Als ich heute hinaus in die laue Sommernacht trete und meinen Blick auf den Sternenhimmel werfe, wird mir wieder einmal bewusst, wie klein und unbedeutend ein einzelnes Leben doch ist. Seltsamerweise jedoch erfüllt mich diese Erkenntnis mit einer tiefen Zufriedenheit. Was auch immer in diesem Universum geschieht, ich kann es nicht verändern, ich trage nicht die Verantwortung. Es ist ein sehr erleichterndes Gefühl, sich dessen so vollkommen bewusst zu sein. Ich schlage eine Richtung durch meinen kleinen Vorort ein, die keinesfalls zufällig gewählt ist. Ich weiß genau, wohin mich mein Weg durch die mitternächtlichen Straßen führen soll. Rasch laufe ich am Rand des nahen Friedhofs vorbei. Auch wenn ich nicht an Zombies oder dergleichen glaube, erweckt der Gedanke an so viele tote Menschen zu dieser Uhrzeit ein beklemmendes Gefühl in mir. Doch sobald ich die kleine Kapelle am Ende der Straße hinter mir gelassen habe, schlägt diese Beklemmung in euphorische Vorfreude um.
Eine leichte Brise umweht mich und ich fühle mich plötzlich so lebendig wie lange nicht mehr. Fast unmerklich beschleunigen sich meine Schritte und mein Herzschlag in ungleichem Maße. Ein Lächeln erscheint auf meinem Gesicht und ich versinke in Gedanken, so dass ich meine Umgebung kaum mehr wahrnehme. Einige Straßenecken später verfalle ich in einen langsameren Gang.

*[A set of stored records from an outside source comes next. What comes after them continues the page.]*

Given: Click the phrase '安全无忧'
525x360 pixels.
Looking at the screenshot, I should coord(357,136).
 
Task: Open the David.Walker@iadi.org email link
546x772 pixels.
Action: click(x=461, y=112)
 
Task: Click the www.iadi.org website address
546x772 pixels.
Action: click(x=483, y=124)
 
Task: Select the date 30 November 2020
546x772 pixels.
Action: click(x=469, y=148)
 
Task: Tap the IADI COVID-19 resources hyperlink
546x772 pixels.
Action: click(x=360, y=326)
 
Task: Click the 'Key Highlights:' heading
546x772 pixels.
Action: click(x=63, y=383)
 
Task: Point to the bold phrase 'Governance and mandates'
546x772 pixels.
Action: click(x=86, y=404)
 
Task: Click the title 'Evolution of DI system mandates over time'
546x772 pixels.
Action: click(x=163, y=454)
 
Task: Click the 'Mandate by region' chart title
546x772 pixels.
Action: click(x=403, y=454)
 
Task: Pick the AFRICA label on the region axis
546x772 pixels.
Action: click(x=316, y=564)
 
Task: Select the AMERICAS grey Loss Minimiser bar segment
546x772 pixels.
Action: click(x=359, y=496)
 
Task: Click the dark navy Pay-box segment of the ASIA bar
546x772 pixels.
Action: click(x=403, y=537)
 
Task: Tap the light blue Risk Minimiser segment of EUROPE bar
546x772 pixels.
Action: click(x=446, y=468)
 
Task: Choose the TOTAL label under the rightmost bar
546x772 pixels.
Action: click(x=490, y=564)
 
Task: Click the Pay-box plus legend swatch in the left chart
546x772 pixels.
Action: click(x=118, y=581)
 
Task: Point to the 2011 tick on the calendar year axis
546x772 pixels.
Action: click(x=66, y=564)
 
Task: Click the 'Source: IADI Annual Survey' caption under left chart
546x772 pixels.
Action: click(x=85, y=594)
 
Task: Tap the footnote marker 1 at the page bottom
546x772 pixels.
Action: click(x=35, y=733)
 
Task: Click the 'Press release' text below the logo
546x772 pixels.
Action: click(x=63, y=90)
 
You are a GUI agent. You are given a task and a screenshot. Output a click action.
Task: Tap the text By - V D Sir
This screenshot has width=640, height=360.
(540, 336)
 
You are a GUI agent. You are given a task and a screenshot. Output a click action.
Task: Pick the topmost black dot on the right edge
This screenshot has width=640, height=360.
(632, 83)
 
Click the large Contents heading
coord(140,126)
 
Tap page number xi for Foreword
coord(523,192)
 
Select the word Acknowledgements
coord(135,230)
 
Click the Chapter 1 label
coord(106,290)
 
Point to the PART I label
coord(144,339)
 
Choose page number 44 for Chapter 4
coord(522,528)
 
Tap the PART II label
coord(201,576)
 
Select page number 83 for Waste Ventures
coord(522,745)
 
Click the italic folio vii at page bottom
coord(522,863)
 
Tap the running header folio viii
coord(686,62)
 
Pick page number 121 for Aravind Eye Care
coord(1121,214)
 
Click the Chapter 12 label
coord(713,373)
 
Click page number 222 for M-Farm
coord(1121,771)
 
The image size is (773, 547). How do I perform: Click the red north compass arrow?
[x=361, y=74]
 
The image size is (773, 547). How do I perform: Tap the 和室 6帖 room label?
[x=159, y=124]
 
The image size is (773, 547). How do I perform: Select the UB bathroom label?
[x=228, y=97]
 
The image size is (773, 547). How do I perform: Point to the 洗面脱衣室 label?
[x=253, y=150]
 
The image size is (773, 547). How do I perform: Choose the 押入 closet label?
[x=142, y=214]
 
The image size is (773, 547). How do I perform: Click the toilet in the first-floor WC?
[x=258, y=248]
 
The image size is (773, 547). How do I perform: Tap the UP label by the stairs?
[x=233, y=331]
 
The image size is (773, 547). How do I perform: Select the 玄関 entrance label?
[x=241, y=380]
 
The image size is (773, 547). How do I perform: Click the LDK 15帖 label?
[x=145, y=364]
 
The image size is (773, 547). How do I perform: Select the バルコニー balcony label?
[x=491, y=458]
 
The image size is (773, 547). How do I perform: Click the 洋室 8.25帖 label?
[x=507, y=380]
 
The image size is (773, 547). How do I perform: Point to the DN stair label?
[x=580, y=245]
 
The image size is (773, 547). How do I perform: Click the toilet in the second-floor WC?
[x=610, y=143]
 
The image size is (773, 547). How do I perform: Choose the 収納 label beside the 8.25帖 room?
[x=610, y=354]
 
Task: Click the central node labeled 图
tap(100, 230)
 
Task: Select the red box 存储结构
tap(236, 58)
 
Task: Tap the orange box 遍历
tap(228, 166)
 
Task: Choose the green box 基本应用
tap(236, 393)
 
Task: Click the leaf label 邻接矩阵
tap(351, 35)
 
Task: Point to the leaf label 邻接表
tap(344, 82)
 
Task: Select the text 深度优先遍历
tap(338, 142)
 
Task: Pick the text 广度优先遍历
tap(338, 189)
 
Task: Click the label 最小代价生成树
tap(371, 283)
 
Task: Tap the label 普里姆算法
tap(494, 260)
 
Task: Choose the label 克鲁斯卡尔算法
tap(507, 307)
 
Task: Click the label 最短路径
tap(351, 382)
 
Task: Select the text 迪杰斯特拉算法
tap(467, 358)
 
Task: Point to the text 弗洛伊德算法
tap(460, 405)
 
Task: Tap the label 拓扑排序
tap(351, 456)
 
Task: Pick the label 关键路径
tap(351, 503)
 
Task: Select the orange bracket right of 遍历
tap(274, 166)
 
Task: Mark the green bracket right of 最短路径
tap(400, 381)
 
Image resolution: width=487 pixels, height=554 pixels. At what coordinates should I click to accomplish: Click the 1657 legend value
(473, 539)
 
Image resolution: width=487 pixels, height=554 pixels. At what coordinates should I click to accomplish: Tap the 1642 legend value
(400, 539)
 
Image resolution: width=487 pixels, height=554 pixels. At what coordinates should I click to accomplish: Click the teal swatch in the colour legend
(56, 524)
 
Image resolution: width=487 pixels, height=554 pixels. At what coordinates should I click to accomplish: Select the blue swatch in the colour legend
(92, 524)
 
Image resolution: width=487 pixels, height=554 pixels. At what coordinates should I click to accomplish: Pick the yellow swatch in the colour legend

Ich bin fast da. Noch vorbei am nächsten Baum, dann kann ich es sehen. Auf der gegenüberliegenden Straßenseite liegt ein Haus im Dunkeln. Einzig ein Fenster im ersten Stock scheint hell erleuchtet. Ich stehe mit pochendem Herzen hinter einem kleinen Busch und warte. Warte worauf? Erstaunt muss ich feststellen, dass ich es gar nicht weiß. In diesem Moment taucht ein Gesicht in dem Fenster auf. Es ist dein Gesicht. Darauf habe ich gewartet. Du hast deinen Blick zum Himmel gewandt und ich folge ihm in den sternenbedeckten Nachthimmel. In diesem Moment sehe ich, was du siehst. Ich fühle, was du fühlst. Für einen endlos erscheinenden Augenblick sind wir einander tiefer verbunden als wir es sonst je sein könnten. Ich befinde mich nicht mehr draußen auf der Straße. Nein, ich bin ein Teil des Firmaments und ich spüre dich neben mir in der Unendlichkeit des Universums. Dort oben blicken wir beide uns direkt in die Augen und wissen, dass es für immer ist.
Ein vorüberfahrendes Auto reißt mich aus meiner Trance. Bei einem erneuten Blick hoch zu deinem Zimmer muss ich feststellen, dass auch du deinen Blick von der Unendlichkeit abgewandt hast. Nur dein dunkler Haarschopf ist noch zu sehen und ein bläuliches Licht verrät mir, dass dich die unendlichen Weiten des Cyberspace wieder gefangen genommen haben. Ich lasse meine Augen noch ein letztes Mal den schwarzen Nachthimmel sehen und mache mich dann auf den Weg nach Hause. Nun werde ich wieder eine ganze Weile in der Erinnerung leben müssen. In der schmerzhaft schönen Erinnerung, dir so nahe gewesen zu sein, dass alle Grenzen verschwammen, dass wir Eins waren. Auch wenn du bei unserem nächsten Treffen den Anschein erwecken wirst, mich nicht zu kennen, weiß ich, dass auch du es gespürt hast, dass auch du in diesem Augenblick eins geworden bist mit mir und dem unendlichen Universum.

 

Hallo powell,

auch wenn du schreibst, dein Prot wäre glücklich in diesem Moment, klingt deine Geschichte für mich ganz schön einsam. Ein Mensch nähert sich dem Fenster einer Frau, nur um für einen Augenblick mit ihr in den Sternenhimmel zu schauen und zu wissen, dass sie diesen Moment mit ihm teilt.
Ob sie ihn teilt, wissen wir nicht, nur dass er daran glaubt. Das ist traurig.
Es hätte auch beklemmend sein können, eine unerlaubte Aneignung von Nähe, die er sich sucht, eine Intimität, die er sich im Verborgenen ohne ihr Wissen nimmt, auch wenn es nbatürlich weder steafbar ist, mit jemanden in den Himmel zu schauen, noch sich seine Fantasien dazu zu machen.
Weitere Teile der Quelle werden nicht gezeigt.